However, consideration is generally given to the financial
position of the issuer and other fundamental analytical data
relating to the investment and to the nature of the restrictions
on disposition of the securities (including any registration
expenses that might be borne by the fund in connection with such
disposition).  In addition, specific factors are also generally
considered, such as the cost of the investment, the market value
of any unrestricted securities of the same class, the size of the
holding, the prices of any recent transactions or offers with
respect to such securities and any available analysts' reports
regarding the issuer.

Generally, trading in certain securities (such as foreign
securities) is substantially completed each day at various times
prior to the close of the Exchange.  The values of these
securities used in determining the net asset value of the Trust's
shares are computed as of such times.  Also, because of the
amount of time required to collect and process trading
information as to large numbers of securities issues, the values
of certain securities (such as convertible bonds, U.S. government
securities, and tax-exempt securities) are determined based on
market quotations collected earlier in the day at the latest
practicable time prior to the close of the Exchange. 
Occasionally, events affecting the value of such securities may
occur between such times and the close of the Exchange which will
not be reflected in the computation of the funds' net asset
values.  If events materially affecting the values of such
securities occur during such period, then these securities will
be valued at their fair value following procedures approved by
the Trustees.

SUSPENSION OF REDEMPTIONS

The Trust may not suspend    shareholders'     right of
redemption    or     postpone payment for more than seven days
unless the New York Stock Exchange is closed for other than
customary weekends or holidays, or except, if permitted by the
rules of the Securities and Exchange Commission        during
periods when trading on the Exchange is restricted or during any
emergency which makes it impracticable for the Trust to dispose
of its securities or to determine fairly the value of its net
assets, or during any other period permitted by order of the
Commission for         protection of investors.

Listing |
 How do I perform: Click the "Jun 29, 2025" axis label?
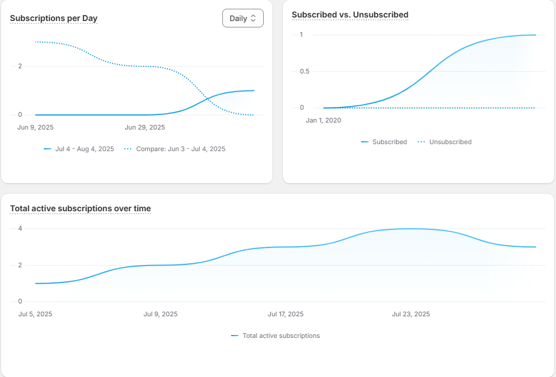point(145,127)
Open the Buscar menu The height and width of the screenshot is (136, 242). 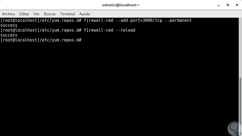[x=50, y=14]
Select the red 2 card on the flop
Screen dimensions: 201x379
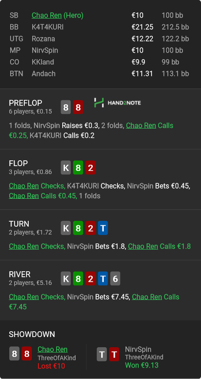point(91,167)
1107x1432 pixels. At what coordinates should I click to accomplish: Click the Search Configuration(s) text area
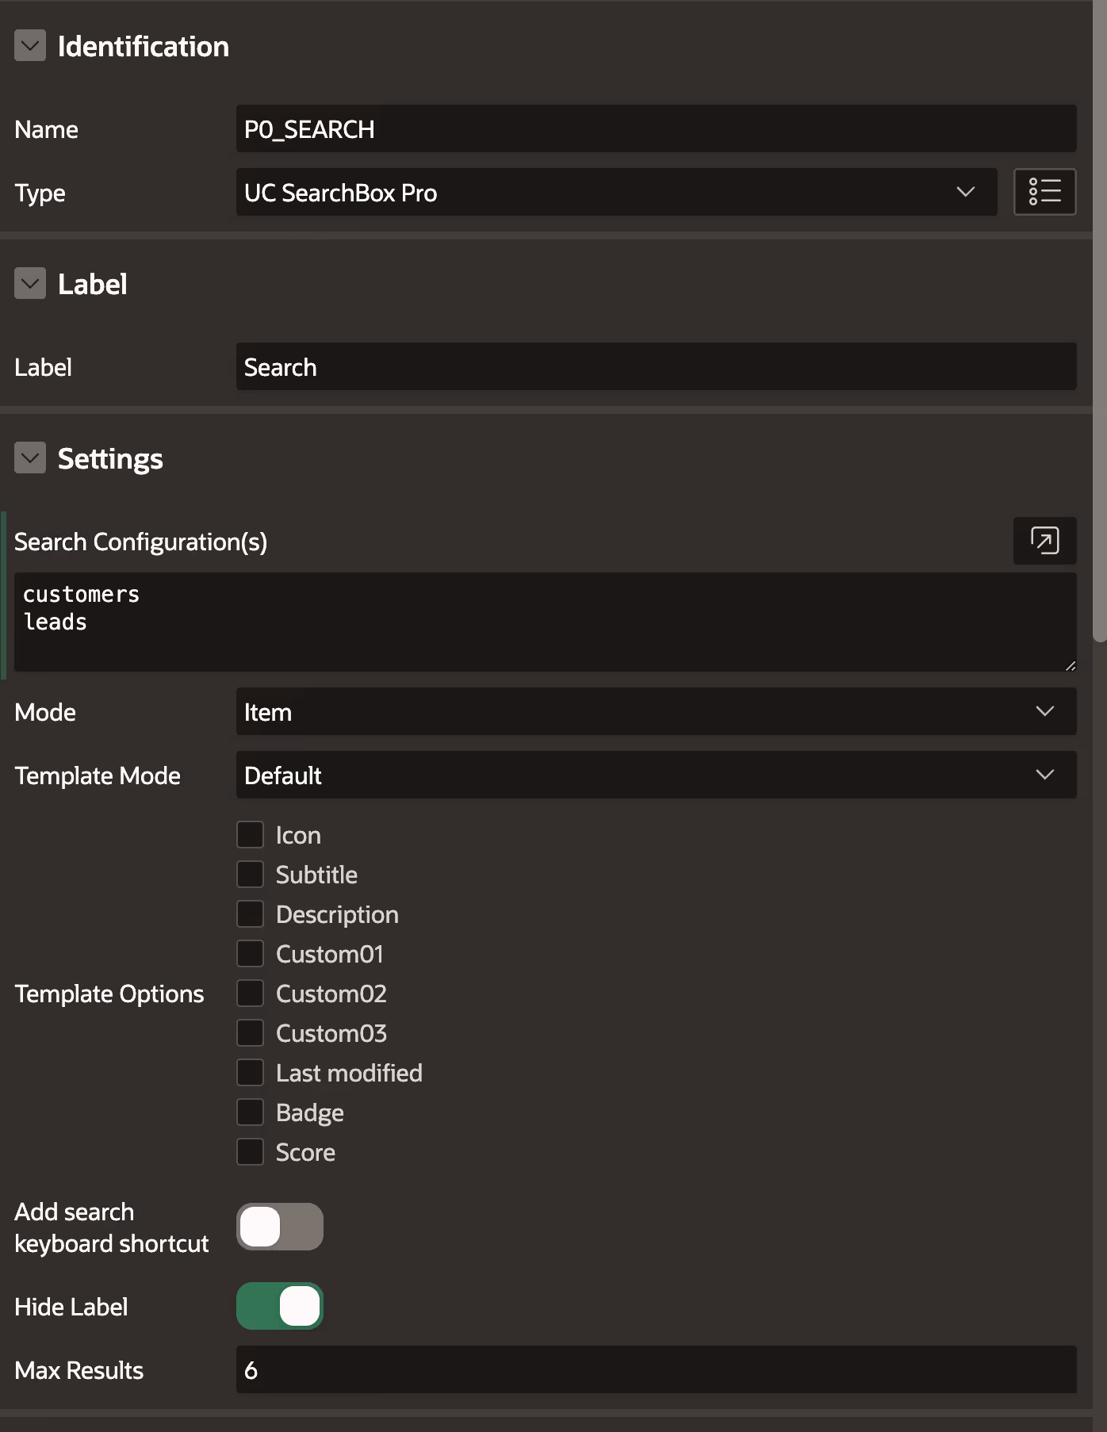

Task directions |
Rewrite the paragraph of the fund valuation text beginning "Generally, trading in certain securities" as a brief bulleted list that keeps its main facts.

Exercise result |
- Trading in certain securities, such as foreign securities, is substantially completed each day at various times before the Exchange closes. Their values for computing the net asset value of the Trust's shares are set as of those times.
- Collecting and processing trading information for large numbers of issues takes time. For that reason, certain securities (convertible bonds, U.S. government securities and tax-exempt securities) are valued using market quotations gathered earlier in the day, at the latest practicable time before the close.
- Events affecting these values may occasionally occur between those times and the close. Such events will not be reflected in the funds' net asset values.
- If such events materially affect the values, the securities will be valued at fair value under procedures approved by the Trustees.